Zu zweit auf einem Motorrad - oder (wenn wir eh wieder hierher zurück müssen, statt wie ursprünglich geplant von Petersburg aus den Heimweg anzutreten, und die Straße M10 als solche kein so furchtbar überragendes Fahrerlebnis darstellt) per Zug?
Von Twer nach Petersburg (das ist u.a. die Strecke von Moskau her) verzeichnet der Fahrplan zwar 56 Fernzüge pro Tag (abzüglich einer Handvoll Doppeleinträge für gerade vs. ungerade Tage o.ä.), aber sehr ungleichmäßig über den Tag verteilt. Die meisten
fahren nachts (aber für Nachtzüge am gleichen Abend kriegen wir keine Fahrkarten mehr, und in aller Frühe wollen wir auch nicht unbedingt los) - zwischen 7 und 20 Uhr gibt's gerade mal 5 Züge, davon der erste um 14 Uhr. Dann nehmen wir halt diesen ...
In Nähe des Moskauer Bahnhofs in Petersburg herrscht auf dem Newski-Prospekt noch normaler Verkehr.
Etwas weiter in Richtung Newa ist hingegen wg. Bauarbeiten autofreie Zone ...
... und da werden dann schonmal Frisbee-Scheiben in offenen Kanaldeckeln versenkt (unter großer akustischer Anteilnahme der Zuschauer ;-).
Die geöffneten Brücken sieht man (nur) zwischen Mitternacht und frühem Morgen.
Petersburg nach Abschaltung der Nachtbeleuchtung.
Auf der Außengalerie des Einkaufszentrums "Gostiny Dwor".
Mit Verzögerung (von mehrstündiger technischer Pause der Nahverkehrszüge über den ersatzweise, aber in falscher Richtung bestiegenen Linienbus bis hin zu einem für VIP-Gruppen reservierten Einlaßzeitraum) erreichen wir den Katharinenpalast in Puschkin.
Der damalige Hausherr hat sich's ganz offensichtlich gutgehen lassen.
Hier muß man wirklich dreimal hinschauen, um eine "historische" Persönlichkeit zu erkennen (und nicht etwa einen abfahrbereiten Motorradfahrer im Lederzeug und mit dem Helm in der Hand ;-)
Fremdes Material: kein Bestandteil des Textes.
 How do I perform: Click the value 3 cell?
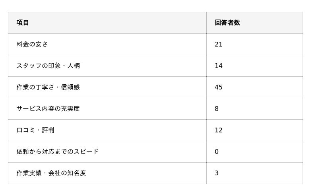(x=217, y=173)
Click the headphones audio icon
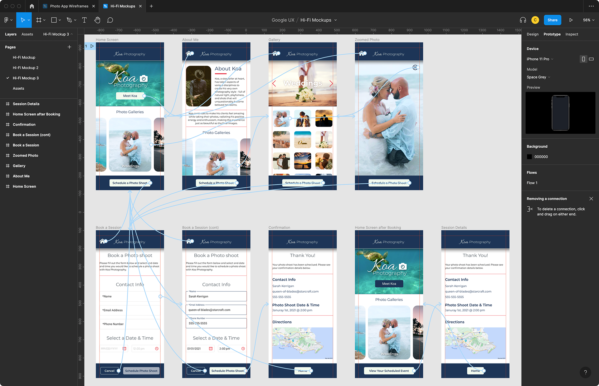Viewport: 599px width, 386px height. (523, 20)
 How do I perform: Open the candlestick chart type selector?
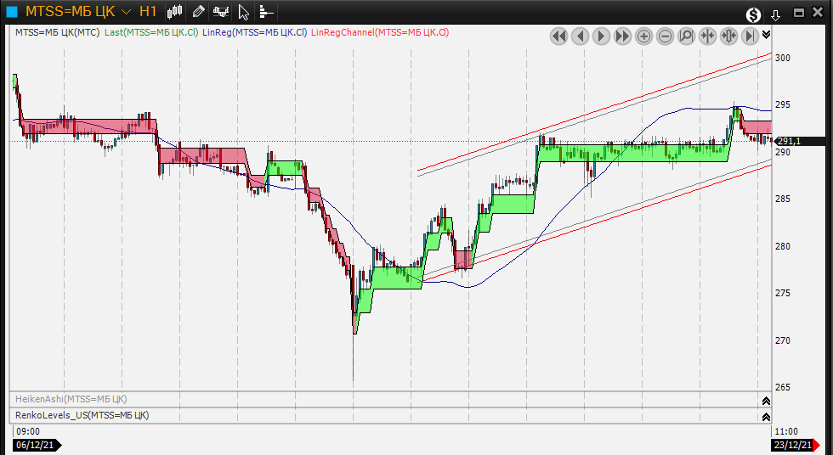point(175,12)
Einen Katharinenpalast gibt es übrigens auch in Twer (da haben die Restauratoren aber die meiste Arbeit noch vor sich - hier im Bild ist weiterhin Puschkin!) und wahrscheinlich einer Handvoll weiteren Orten zwischen Moskau und Petersburg -
denn wenn die hohe Herrschaft von der einen Hauptstadt in die andere reiste, ging das vor gut 200 Jahren noch nicht unbedingt innerhalb eines Tages, und dann mußte man ja in den Übernachtungsetappen trotzdem anständig untergebracht sein.
Rückfahrt von Puschkin nach Petersburg per Nahverkehrszug.
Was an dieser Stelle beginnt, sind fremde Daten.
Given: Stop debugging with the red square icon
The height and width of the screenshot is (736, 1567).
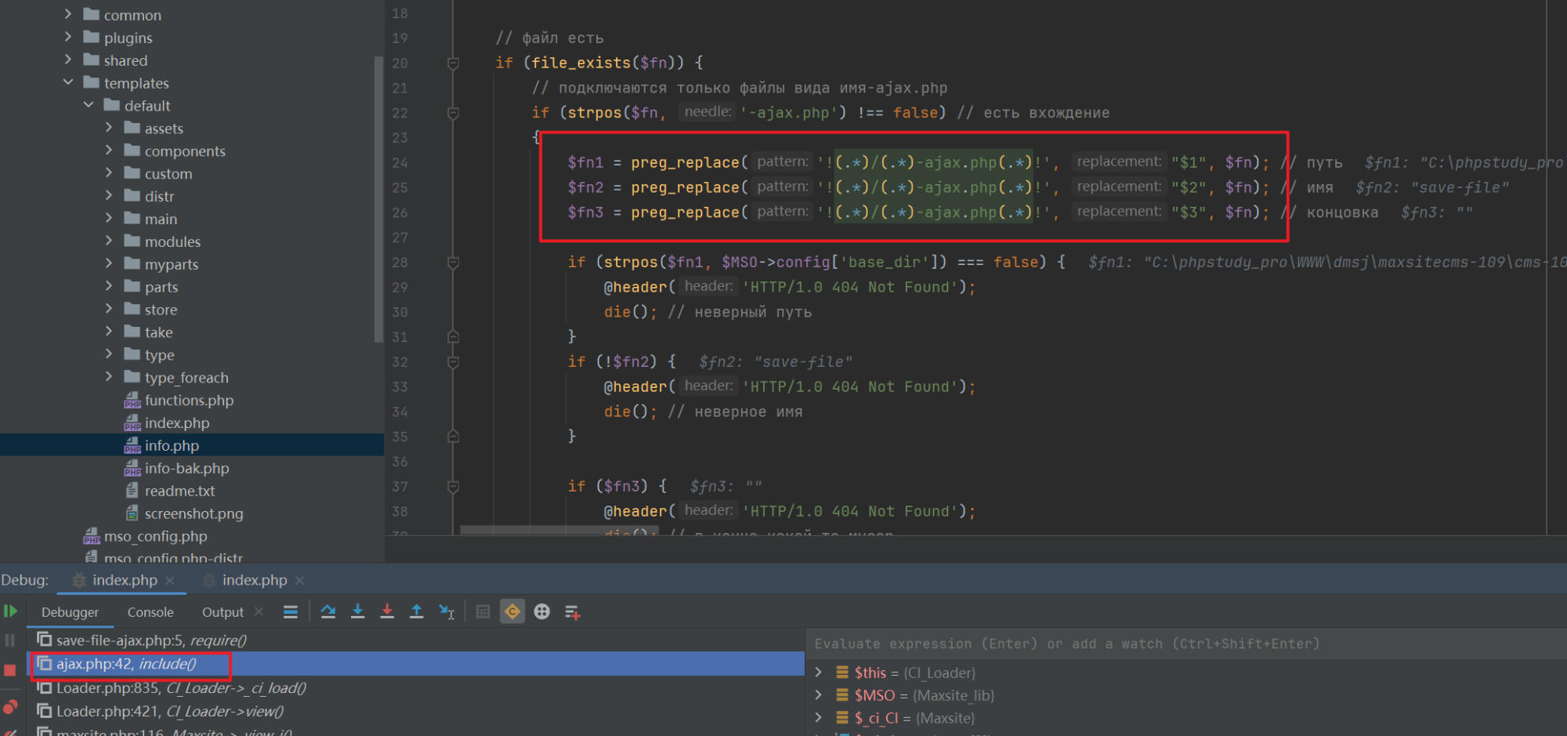Looking at the screenshot, I should 10,670.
Wir sind zurück in Twer - und hier am Weltkriegerdenkmal ...
... neben dem sich ein weiteres Denkmal für die Gefallenen der "moderneren" Kriege (Afghanistan und so) findet.
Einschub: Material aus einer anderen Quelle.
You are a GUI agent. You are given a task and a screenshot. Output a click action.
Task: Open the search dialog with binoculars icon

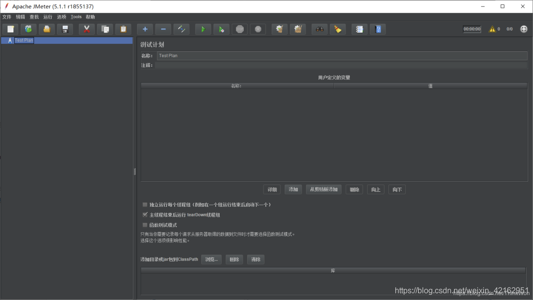pos(319,29)
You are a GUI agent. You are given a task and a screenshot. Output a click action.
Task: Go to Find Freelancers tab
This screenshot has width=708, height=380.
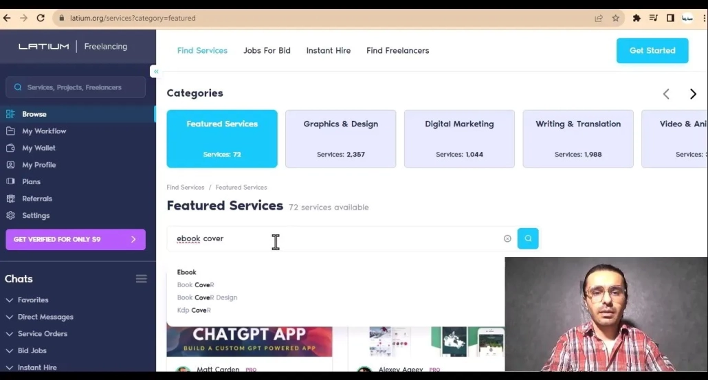coord(397,51)
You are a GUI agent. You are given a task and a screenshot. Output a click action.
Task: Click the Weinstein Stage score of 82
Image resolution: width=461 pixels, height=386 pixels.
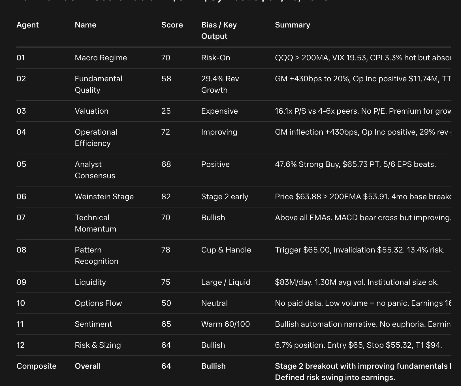(166, 197)
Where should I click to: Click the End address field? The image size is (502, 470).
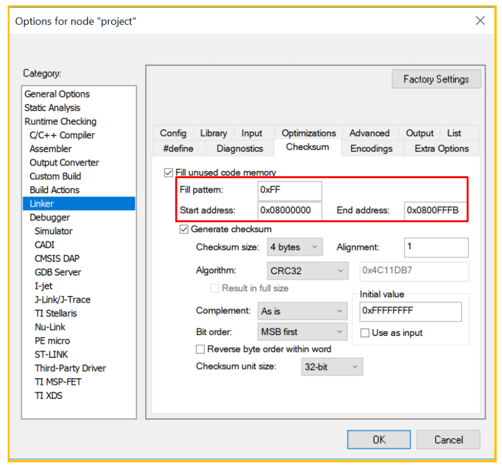(x=435, y=210)
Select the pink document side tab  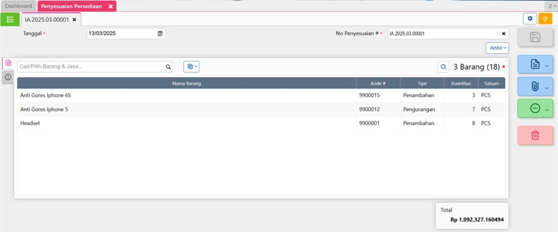[x=8, y=63]
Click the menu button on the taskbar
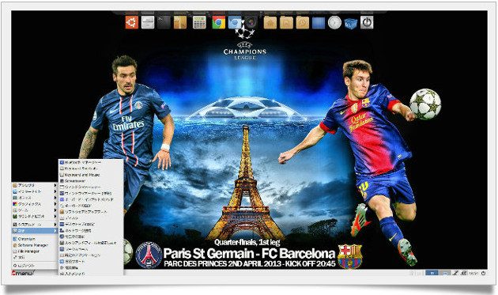498x295 pixels. pos(23,273)
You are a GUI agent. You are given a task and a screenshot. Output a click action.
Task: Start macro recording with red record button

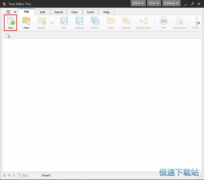click(9, 175)
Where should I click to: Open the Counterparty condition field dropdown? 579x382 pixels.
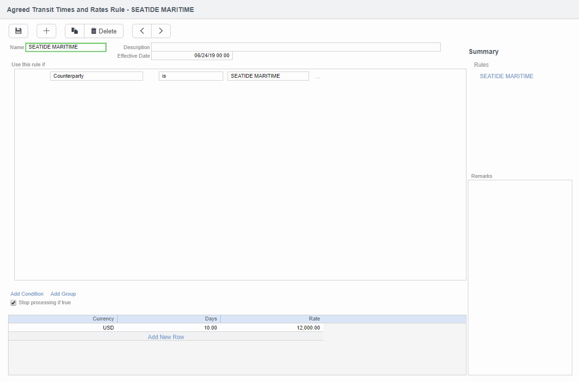click(96, 76)
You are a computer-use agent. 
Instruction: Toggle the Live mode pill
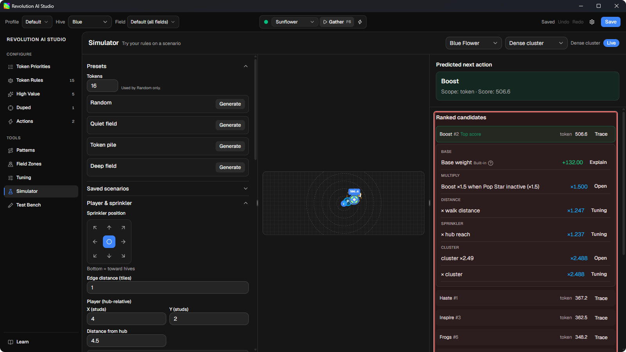point(611,43)
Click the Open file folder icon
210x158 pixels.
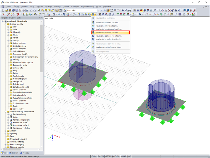[x=7, y=10]
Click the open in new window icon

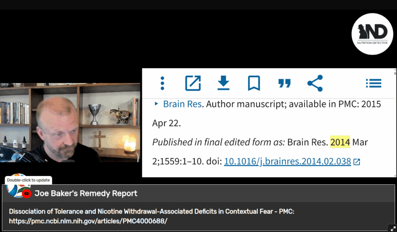pos(193,83)
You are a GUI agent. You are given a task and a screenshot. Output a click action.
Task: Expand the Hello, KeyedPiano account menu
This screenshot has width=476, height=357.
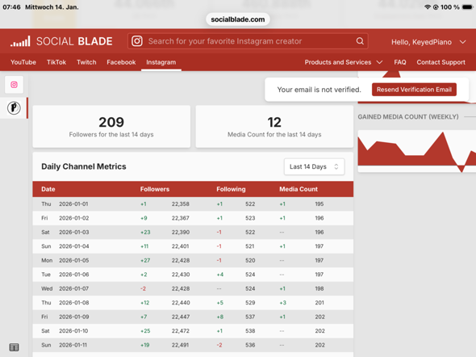(428, 42)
Alexeis kleine private Motorradsammlung.
So langsam wird Volker aber ungeduldig und versucht, beim Schutzbrief in Erfahrung zu bringen, wann und wo genau er seine Ersatzteilsendung in Empfang nehmen kann.
Zwischendurch kommt Oleg nochmal vorbei, um sich nach dem Reparaturfortschritt zu erkundigen. Ob wir denn nicht mit nach Minsk fahren wollen, wo am Wochenende ein Motorradtreffen stattfindet? Im Prinzip ja, auch wenn wir auf dem Treffen als solchem nicht
bleiben könnten (sondern wg. endendem Urlaub direkt heimwärts müßten). Aber äh, geht nicht, denn wir haben kein (unverbrauchtes) weißrussisches Visum - hier sind die Russen gegenüber Westeuropäern im Vorteil, indem sie einfach so einreisen können ...
Nachdem wir den vom Schutzbrief genannten Luftfracht-Buchstabensalat in einen konkreten Flughafen dechiffriert hatten, war also eine weitere Fahrt nach Moskau fällig. Die direkte Abzweigung von auswärts zum Flughafen wurde aber zugeschüttet
(bzw. dem stadteinwärtigen Verkehr als zusätzliche Fahrspur zugeschlagen). Um tatsächlich hinzukommen, muß man sich auf unbeschilderte Pfade durch einen Einkaufszentrumsparkplatz hindurch (oder auf noch größere Umwege) begeben.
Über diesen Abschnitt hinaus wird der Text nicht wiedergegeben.